Happenings

Atom, Unicode, And Metatags

Here’s a slightly briefer version of the random links post that got tragically wiped yesterday:

  • CSS float tutorial – Can’t get your head around floats in CSS? This is the guide. Clear, concise and well illustrated; makes everything much easier,
  • Unicode Applications in PHP – A guide to getting PHP applications to use unicode. I haven’t tried it myself yet, but it looks quite good,
  • Multibyte String Functions – Or PHP’s built-in unicode handling functions.
  • Secure Shell Access Instructions – Everything you need to know about secure shell access (if you don’t know what that is, you don’t need to),
  • Atom API – Mark lays out a brief history of content management APIs followed by a close look at the upcoming Atom API. A must read for anyone working with content management or syndication,
  • Mozilla – The Mozilla website has been redesigned by Dave Shea (of Mezzoblue). It looks great, can’t wait for the rest,
  • Death Of A Metatag – It has been done: metatags are now dead. Don’t even think about indexing them (not that anyone does anymore),
  • OPML Considered H.. awful – An outline of why the OPML serialisation format is piss poor. My own experiences with it are less than pleasant,
  • A 3d House In CSS – An interesting way of making art with CSS. Very clever,
  • Example User Stylesheets – Pretty much what it says on the tin: examples of user stylesheets.
  • PHP Scalability – An article on how scalable PHP is. If it is good enough for Scott to build Feedster, then it’s good enough for me.
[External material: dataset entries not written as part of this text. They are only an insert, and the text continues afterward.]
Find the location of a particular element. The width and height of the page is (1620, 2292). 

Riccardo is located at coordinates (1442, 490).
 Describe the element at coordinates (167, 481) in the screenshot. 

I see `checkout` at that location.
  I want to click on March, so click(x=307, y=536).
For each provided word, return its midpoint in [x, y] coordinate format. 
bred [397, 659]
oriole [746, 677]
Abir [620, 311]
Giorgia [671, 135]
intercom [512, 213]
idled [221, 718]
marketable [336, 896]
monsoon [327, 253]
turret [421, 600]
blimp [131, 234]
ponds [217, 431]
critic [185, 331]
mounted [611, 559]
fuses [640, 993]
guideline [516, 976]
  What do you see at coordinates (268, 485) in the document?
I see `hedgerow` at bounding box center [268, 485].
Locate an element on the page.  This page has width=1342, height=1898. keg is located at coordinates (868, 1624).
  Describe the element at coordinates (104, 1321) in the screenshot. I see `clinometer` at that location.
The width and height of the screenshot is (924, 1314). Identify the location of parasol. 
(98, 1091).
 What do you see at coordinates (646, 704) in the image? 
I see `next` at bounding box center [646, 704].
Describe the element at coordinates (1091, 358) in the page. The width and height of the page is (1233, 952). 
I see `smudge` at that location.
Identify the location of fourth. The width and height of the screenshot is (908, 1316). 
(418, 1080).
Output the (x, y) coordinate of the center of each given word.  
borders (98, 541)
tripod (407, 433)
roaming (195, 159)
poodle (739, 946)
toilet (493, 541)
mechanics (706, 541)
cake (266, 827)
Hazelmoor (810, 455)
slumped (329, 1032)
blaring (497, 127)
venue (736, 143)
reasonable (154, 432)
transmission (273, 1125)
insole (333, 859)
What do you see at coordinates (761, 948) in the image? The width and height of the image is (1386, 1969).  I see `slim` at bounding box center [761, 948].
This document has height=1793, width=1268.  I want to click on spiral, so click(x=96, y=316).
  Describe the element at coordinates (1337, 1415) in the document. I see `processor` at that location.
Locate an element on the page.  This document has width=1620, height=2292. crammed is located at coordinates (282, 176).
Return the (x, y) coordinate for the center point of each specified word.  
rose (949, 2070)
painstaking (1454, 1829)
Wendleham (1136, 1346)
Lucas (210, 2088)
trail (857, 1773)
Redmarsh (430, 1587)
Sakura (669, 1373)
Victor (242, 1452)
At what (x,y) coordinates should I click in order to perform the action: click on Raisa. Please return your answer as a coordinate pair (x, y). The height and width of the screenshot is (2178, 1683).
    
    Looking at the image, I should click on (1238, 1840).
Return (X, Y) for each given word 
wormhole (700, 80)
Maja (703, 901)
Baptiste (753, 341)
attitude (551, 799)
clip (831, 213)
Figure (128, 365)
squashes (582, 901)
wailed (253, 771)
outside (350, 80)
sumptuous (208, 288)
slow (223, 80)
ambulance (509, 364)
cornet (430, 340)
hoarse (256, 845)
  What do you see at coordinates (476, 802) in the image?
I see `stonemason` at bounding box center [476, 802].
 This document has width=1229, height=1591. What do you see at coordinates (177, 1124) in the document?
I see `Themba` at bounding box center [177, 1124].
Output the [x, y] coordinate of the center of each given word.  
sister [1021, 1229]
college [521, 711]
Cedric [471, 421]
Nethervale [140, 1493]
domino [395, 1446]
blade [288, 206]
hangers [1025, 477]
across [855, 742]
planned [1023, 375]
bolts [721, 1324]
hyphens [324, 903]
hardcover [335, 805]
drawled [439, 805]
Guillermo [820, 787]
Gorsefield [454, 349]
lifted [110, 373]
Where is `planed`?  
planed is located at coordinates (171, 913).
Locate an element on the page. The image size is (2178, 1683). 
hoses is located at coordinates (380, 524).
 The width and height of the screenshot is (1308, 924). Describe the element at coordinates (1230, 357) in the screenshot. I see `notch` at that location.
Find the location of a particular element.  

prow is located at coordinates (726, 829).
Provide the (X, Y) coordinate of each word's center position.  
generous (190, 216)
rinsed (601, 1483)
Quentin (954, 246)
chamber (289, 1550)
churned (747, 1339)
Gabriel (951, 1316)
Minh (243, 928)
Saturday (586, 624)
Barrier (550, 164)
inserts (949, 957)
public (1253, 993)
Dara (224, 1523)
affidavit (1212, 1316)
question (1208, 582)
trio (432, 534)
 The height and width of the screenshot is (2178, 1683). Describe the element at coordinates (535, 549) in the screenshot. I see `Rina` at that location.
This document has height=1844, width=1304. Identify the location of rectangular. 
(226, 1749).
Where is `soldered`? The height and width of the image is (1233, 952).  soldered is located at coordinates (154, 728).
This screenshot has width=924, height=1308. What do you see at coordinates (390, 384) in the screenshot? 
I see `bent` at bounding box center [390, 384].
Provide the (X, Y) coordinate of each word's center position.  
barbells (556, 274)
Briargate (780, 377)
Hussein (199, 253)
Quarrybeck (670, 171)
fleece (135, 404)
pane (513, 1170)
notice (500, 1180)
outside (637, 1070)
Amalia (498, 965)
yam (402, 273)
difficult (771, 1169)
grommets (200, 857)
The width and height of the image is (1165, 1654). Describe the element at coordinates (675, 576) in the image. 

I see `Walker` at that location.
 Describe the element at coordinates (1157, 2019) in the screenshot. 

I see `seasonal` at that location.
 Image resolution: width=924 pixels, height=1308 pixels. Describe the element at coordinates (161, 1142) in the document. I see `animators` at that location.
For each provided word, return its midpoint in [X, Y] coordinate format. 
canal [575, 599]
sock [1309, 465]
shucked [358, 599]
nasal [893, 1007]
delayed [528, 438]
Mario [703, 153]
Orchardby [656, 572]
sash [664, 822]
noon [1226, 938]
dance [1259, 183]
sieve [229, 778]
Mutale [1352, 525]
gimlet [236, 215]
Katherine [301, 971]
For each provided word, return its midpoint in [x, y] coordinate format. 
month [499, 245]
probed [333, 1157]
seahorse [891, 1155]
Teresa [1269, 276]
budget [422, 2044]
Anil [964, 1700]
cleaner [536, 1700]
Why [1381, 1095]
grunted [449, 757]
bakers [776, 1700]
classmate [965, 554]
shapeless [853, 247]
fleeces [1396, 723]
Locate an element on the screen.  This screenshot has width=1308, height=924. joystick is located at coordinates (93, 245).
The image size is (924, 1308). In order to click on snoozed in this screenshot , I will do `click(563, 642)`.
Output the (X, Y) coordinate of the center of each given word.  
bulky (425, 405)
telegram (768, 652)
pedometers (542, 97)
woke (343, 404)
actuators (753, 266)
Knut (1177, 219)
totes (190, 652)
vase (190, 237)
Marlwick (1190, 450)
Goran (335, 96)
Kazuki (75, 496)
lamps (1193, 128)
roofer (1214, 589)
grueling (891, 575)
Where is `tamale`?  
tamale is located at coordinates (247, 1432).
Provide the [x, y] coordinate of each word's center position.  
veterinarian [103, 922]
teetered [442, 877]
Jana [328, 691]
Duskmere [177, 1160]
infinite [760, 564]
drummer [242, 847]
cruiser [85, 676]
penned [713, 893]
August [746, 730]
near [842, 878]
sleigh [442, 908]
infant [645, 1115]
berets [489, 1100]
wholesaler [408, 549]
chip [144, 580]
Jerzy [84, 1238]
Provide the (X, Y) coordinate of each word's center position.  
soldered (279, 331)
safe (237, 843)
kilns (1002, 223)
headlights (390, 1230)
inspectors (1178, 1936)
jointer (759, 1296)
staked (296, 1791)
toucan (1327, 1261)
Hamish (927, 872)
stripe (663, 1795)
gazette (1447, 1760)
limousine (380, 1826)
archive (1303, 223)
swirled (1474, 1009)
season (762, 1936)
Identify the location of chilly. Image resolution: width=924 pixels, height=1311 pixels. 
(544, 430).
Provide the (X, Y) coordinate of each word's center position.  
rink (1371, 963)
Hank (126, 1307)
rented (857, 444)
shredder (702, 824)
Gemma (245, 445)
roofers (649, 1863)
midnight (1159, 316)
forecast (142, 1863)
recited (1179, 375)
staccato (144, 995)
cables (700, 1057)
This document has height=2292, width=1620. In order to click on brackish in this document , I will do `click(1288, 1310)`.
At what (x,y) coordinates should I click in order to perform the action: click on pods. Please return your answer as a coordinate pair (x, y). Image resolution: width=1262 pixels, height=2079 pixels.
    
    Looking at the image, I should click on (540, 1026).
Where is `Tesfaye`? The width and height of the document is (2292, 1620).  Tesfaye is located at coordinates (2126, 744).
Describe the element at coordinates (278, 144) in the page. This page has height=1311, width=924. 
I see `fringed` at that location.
Quite tech heavy; I’ll try to make the next link post a little lighter.

Damn Browser

This was going to be a random links post, a fairly lengthy one at that. But before I submitted it, my login session ran out and the entire post got rejected. Ouch. I’ll rewrite it tomorrow (with even more links), but for now I’ll just hang my head and curse the way browsers won’t let you go back to retrieve your precious data.

House Of 1000 Corpses

As mentioned earlier, I went to see House Of 1000 Corpses. Don’t do the same.

Although it has some good (but brief) moments, and one of the funniest lines in cinematic history, it fails to be scary or funny. The horror and gruesomeness are muted by the lack of tension, comedy overtones (who can take rednecks seriously?) and the poor characterisation; you really won’t care when people are being butchered. That said, the comedy isn’t overt enough to be truly funny. Sure, you’ll giggle when the rednecks get angry, but nothing overt.

It’s not worth seeing. Really.

Lament Of Late

It occured to me earlier that I haven’t done any work for this site in a good few weeks; easily the longest I haven’t added, updated or upgraded the technical side of things in recent history. Time is, as Matt Bellamy recently said, running out.

Biggest killers of time then? Going back to university. The workload is phenomenal, and they keep piling it on. Star Wars: Knights Of The Old Republic is also taking up a fair bit of what was previously coding time. I’m not a Star Wars fanboy (although I like the films as much as the next male), but this game is fantastic. So much depth, so many choices that actually matter, so many side quests. Hopefully, that won’t last much longer.

So, in the few minutes before I go to see House Of 1000 Corpses (expect a review within the next day or two), I decided that I should improve the links to comments on these entries. So, if you click the comments link on an entry you will now be taking to the comments section, rather than the beginning of the entry.

10 seconds of coding well spent.

Character Encoding, Learn It

I would normally save this for a random links post, but it’s far too important for that. Joel has written the absolute minimum you need to know about unicode and character sets. I personally knew most of it (although UCS-2 was news to me), but I know how important this stuff will be in the future.

Get it learned if you want to work with computers in 10 years time. It’s really not that hard.